新鮮なマテガイは、卵がついているのは内臓を取り除く限り、炒めるのも、煮込むのも独特の風味がある。秋になるとマテガイは黄色く種がなく、干した後にゆっくりと火でスープを茹でるのに最適。この「白い煮込みマテガイ」は乳白色で、キャベツの千切り、卵の皮、キクラゲ、青菜などが入っており、白、緑、黄、黒などが見え、色や香りが絶品。
ハマグリスープ
摄影 / 阿照,画像/図虫・創意
03呛蟹(カニ料理)呛蝦(エビ料理)呛泥螺(ヒナギヌガイ)(呛:生きている海鮮をお酒で酔っ払いにさせて、漬物にする調理法)
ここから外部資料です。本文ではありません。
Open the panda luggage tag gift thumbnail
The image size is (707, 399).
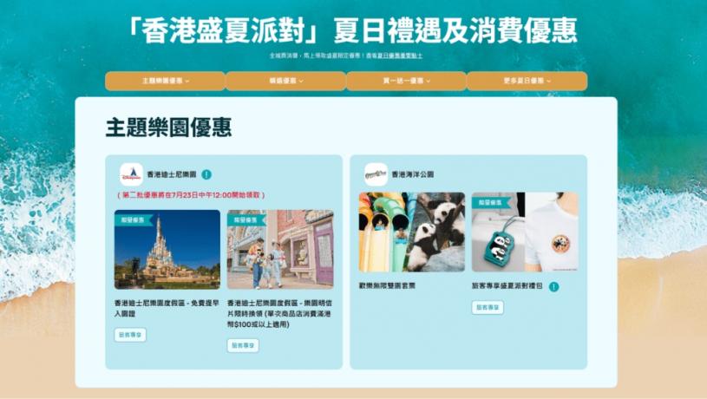(525, 232)
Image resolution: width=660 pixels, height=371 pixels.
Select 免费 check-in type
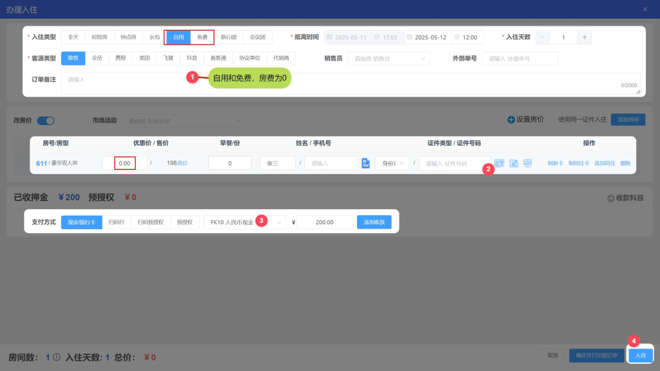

南通海鮮のもう一つの大きな特徴は、生で食べること。その作り方法は「酔っぱらう」、別名「呛」、つまりお酒でマリネすること。お酒の染み込みにより、海鮮の美味しさが完全に引き出される。最も有名なのは「酔八鮮」(シャゴウ、紅海老、アカテガニ、ワタリガニ、ヒナギヌガイ、スガイ、蛏鼻、松蝦)であり、その中でも最も見逃せないのはヒナギヌガイである。
ヒナギヌガイは干潟の泥の中にしか住めない。非常に小さく、殻は人間の指の爪のよう、少し力を入れると壊れてしまう。体内にはちんでいがいっぱいなので、生で食べるのに少し手間がかかる。まず箸を使って殼外のお肉を固定し、外側に向かってお肉を引っ張ると、隠れているちんでいもつれ出すゆえ、きれいなヒナギヌガイのお肉が食べられるのだ。
酔ヒナギヌガイ
摄影 / 我是金運,画像/図虫・創意
毎年春の3月と4月は、紅海老の一番美味しい季節になる。お酒でマリネした後、お酒とネギの香りがエビの爽やかさを引き立たせ、柔らかく喉に滑り込み、それが南通人の記憶の奥底に刻まれる味。
シャコは南通で松蝦と呼ばれ、マリネの調理法で食べると、ジューシーで歯応えよく、非常に柔らかく口の中では甘みが広がる。
呛蝦
摄影/張美栄
南通人の生活は海鮮と切り離せない。海に面して海鮮を食べるのは代々繰り返しの日常生活。この目立たず海鮮の町もまた、舌で味わう江蘇省に一つ海風の香りをもたらすだろう。